There are always questions about socially reprehensible activities such as gambling even though they may not threaten anyone in particular. They are generally interesting in a gossipy sort of way. For example, not only is it believed that notwithstanding the credibility of the statistical agency, individual returns by casinos and gambling houses are falsified but also that coverage is incomplete and that the statistical agency cannot tell a false return from a true one. The same disbelief would apply to returns from nightclubs, escort agencies and so on. The criticism may be motivated by a sense of outraged equity or else by no more than curiosity or gossip.

There are very different questions about credibility when a statistical agency conducts a one-off survey - as distinct from the previous examples which were all of ongoing statistics - and its results are surprising. Statistics Canada conducted a survey on violence against women which resulted in an unexpectedly high rate of instances of maltreatment. The credibility of the agency was challenged on the grounds that: it sided with the feminist movement; its methods were inadequate; the questions it asked were biased because it was ideologically committed; or alternatively the questions were inadequate because the agency was not competent to take a survey of these matters, Extreme criticisms did not represent an overwhelming majority of the comments received but it meant that the debate round the survey’s results was not so much about violence against women, but rather about where Statistics Canada stood ideologically etc., all of which was not a desirable outcome.

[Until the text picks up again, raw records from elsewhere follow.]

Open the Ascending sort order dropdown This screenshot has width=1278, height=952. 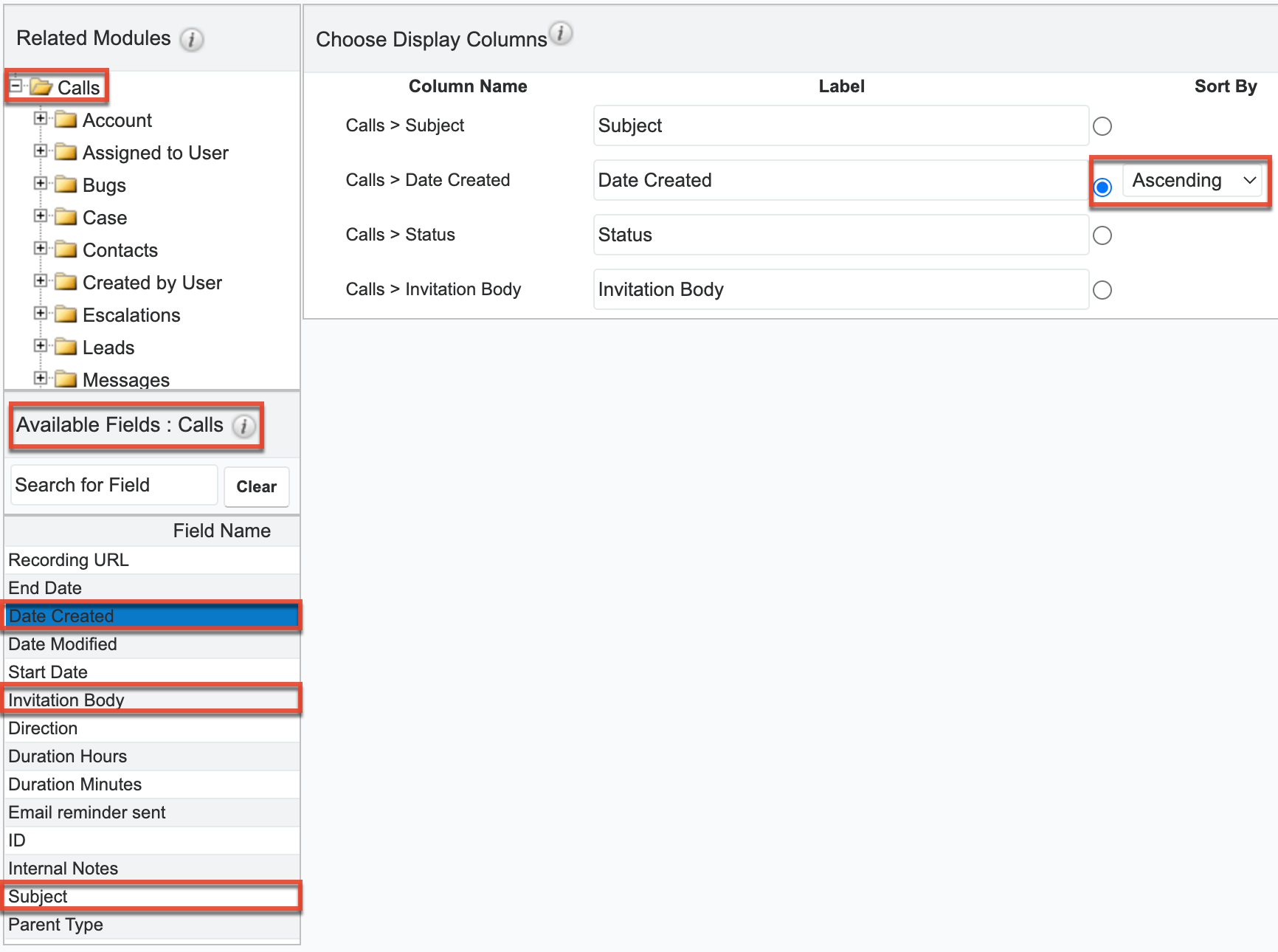click(1193, 181)
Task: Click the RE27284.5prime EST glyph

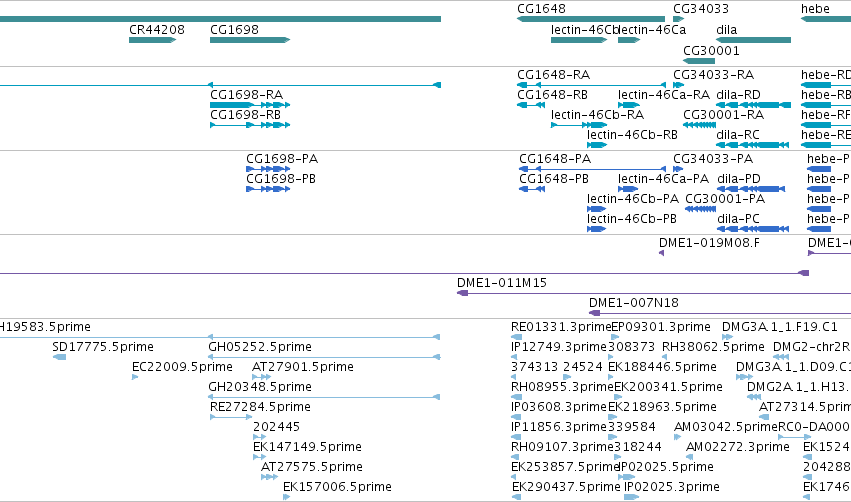Action: [231, 417]
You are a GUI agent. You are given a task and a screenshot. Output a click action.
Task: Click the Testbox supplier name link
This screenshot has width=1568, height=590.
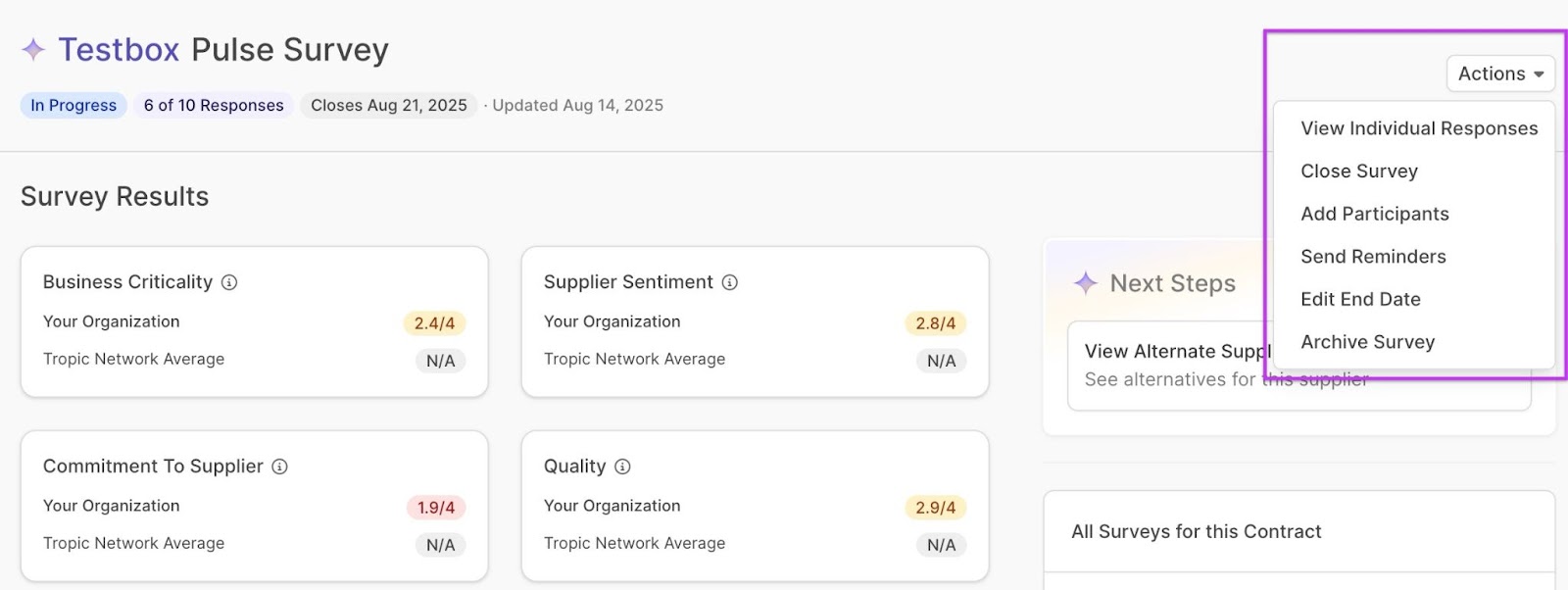coord(119,49)
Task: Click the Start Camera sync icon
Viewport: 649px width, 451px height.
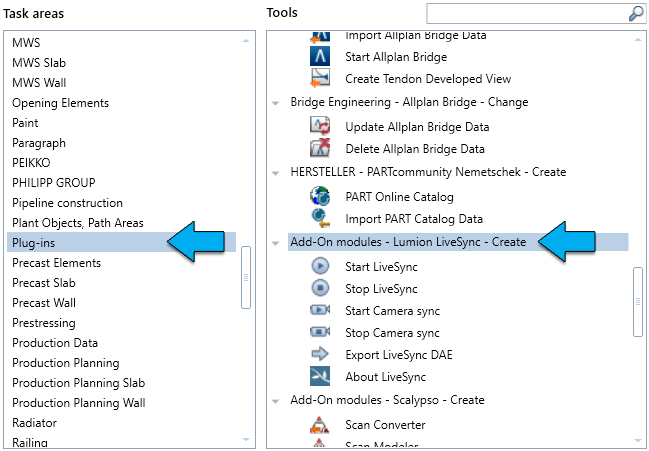Action: (320, 311)
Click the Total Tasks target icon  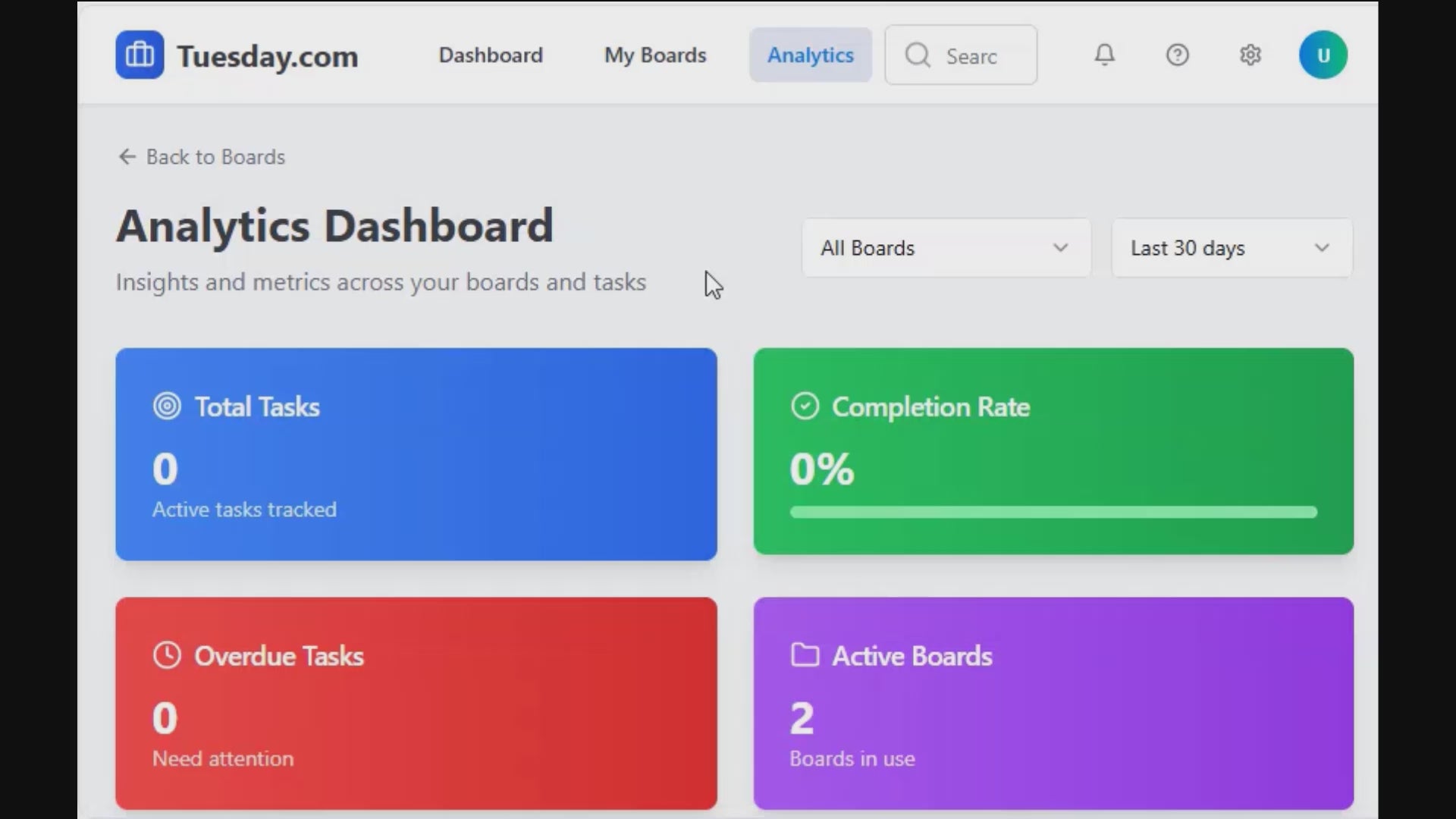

There are instances where credibility is challenged strictly on the grounds of technical competence. This is particularly so where the statistic is used for purposes of income supplementing or income re-distribution. The CPI is a case in point. There is the challenge to the statistical agency’s competence at an elementary level: what do statisticians know about buying lettuce, fish or shoes, asks my cleaning lady. And she concludes that the cost of living is much higher than what Statistics Canada claims. This kind of criticism is usually a mixture two assumptions: technical incompetence and political motivation. The Government wants to save money and instructs its agents to lower the statistics. The proportions in which these two ingredients are mixed depends greatly on the rate of inflation. Generally, people overestimate inflation because they tend to select those instances in which price rise is fastest and forget those for which prices remain fixed or move comparatively slowly.



(*) Jacob Ryten was Assistant Chief Statistician of Canada.